Wednesday, December 9, 2015

The recollections, and the wise & spirited words of Harry Hopkins - part 10: The Accomplishments of Unemployed Americans

Above: WPA administrator Harry Hopkins delivers a speech at the Louisiana State University (LSU) football stadium, on November 28, 1936, after WPA workers doubled the facility's seating capacity, and also built dormitories for 1,000 students under the new grandstand sections. Photo courtesy of of the FDR Presidential Library and Museum.

Above: The LSU band forms the letters "WPA," in honor of the formerly-unemployed workers who expanded their stadium. When was the last time you heard a public official praise the unemployed, or a community thank the unemployed, at a football game? It was a different world back then. Today, thanks to right-wing politicians & pundits, the unemployed are more likely to be treated with apathy and scorn. Note the WPA work sign, at the bottom right of the photo. Photo courtesy of the FDR Presidential Library and Museum and the New Deal Network.
 
During the Great Depression, New Deal policymakers decided that it would be better to give job opportunities to the unemployed, instead of insults. The exact opposite is true today, of course, where right-wing politicians, pundits, and Internet commenters make constant insinuations of laziness about the unemployed (see, e.g., here, here, and here), want to drug test them (see, e.g., here and here), routinely call them names like "moochers," and even question their right to be called Americans.
 
When Harry Hopkins made his speech at the LSU football stadium in 1936 (see photos above), he highlighted how opportunities-instead-of-insults had turned out to be the better approach:
 
"The things they have actually accomplished all over America should be an inspiration to every reasonable person and an everlasting answer to all the grievous insults that have been heaped on the heads of the unemployed" (Nick Taylor, American-Made, 2008, p. 235 of 2009 paperback edition, citing two New Orleans newspapers).
 
70 years later, author Nick Taylor elaborated on Hopkins's sentiment:
 
"Franklin Roosevelt and Harry Hopkins believed that people given a job to do would do it well, and the fact that their paychecks were issued by the government would make not a whit of difference. They were right. The workers of the WPA shone. They excelled. They created works that even without restoration have lasted more than seventy years and still stand strong, art that is admired, research that is relied upon, infrastructure that endures... These ordinary men and women proved to be extraordinary beyond all expectation. They were golden threads woven into the national fabric. In this, they shamed the political philosophy that discounted their value and rewarded the one that placed its faith in them, thus fulfilling the founding vision of a government by and for its people. All its people." (American-Made, p. 530 of 2009 paperback edition).

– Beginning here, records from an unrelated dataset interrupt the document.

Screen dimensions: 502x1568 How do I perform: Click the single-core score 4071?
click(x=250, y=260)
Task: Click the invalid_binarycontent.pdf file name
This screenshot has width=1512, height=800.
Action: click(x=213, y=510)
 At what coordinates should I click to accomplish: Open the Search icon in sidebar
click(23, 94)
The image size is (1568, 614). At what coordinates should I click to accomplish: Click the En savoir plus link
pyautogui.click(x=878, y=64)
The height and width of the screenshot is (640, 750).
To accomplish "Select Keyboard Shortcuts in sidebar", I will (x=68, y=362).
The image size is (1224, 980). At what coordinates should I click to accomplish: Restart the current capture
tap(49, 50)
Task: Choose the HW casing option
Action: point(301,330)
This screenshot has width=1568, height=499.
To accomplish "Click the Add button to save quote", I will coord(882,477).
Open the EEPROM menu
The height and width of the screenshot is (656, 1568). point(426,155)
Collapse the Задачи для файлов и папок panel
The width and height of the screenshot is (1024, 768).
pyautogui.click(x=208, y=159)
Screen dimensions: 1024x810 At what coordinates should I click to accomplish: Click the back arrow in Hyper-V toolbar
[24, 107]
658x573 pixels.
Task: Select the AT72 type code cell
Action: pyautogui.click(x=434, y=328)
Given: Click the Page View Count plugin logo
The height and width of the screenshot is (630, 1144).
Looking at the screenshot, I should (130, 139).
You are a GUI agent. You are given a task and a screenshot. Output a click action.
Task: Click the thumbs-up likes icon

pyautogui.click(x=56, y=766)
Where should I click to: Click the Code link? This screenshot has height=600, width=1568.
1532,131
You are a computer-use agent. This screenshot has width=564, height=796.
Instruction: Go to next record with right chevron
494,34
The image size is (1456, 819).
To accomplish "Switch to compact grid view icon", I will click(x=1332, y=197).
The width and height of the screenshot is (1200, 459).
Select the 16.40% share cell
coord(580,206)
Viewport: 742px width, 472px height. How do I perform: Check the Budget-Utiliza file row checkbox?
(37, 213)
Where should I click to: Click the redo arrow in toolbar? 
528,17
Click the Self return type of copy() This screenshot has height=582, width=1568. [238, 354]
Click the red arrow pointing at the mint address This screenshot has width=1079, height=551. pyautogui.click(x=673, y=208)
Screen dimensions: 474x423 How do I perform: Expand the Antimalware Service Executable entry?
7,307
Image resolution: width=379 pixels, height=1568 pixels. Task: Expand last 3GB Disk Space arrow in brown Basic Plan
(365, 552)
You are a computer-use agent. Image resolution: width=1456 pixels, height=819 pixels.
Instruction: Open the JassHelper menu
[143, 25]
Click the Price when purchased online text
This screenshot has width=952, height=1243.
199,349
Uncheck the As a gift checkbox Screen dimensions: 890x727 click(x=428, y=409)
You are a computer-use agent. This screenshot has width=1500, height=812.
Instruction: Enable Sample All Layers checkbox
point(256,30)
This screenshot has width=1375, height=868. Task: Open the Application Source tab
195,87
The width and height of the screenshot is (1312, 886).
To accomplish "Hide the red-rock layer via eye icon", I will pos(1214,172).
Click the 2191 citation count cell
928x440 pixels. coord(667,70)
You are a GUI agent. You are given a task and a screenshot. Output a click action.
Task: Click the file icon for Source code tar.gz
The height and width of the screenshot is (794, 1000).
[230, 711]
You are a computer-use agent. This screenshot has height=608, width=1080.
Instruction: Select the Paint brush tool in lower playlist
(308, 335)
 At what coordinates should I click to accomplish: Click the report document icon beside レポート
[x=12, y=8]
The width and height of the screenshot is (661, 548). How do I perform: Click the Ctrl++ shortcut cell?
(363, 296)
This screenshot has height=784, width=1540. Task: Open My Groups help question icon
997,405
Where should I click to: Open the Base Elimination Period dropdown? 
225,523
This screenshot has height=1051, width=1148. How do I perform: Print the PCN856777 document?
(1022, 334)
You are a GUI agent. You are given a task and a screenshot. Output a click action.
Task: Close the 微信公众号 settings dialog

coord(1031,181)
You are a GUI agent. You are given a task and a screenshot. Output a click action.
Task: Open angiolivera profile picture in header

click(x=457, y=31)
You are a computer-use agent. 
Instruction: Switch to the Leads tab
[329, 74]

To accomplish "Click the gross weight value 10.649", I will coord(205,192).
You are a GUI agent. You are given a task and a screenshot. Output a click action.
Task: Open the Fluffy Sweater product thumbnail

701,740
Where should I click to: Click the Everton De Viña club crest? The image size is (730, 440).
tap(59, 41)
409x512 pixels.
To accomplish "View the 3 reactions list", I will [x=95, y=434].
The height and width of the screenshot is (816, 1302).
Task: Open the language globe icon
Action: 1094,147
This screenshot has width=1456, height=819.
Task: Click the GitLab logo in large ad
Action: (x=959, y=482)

Even limited-government icon Ronald Reagan agreed with Hopkins' assessment. In his 1990 autobiography, the former president wrote:

"The WPA was one of the most productive elements of FDR's alphabet soup of agencies because it put people to work building roads, bridges, and other projects... it gave men and women a chance to make some money along with the satisfaction of knowing they earned it" (Ronald Reagan: An American Life, 1990, p. 69 of 2011 paperback edition).

Today, of course, ignorance, apathy, and cruelty rule the land. Thus, we'll probably never see another WPA again; its amazing success and the wide-scale, continued use of its projects notwithstanding. 
 
What a shame that we don't heed the recollections, and the wise & spirited words of Harry Hopkins.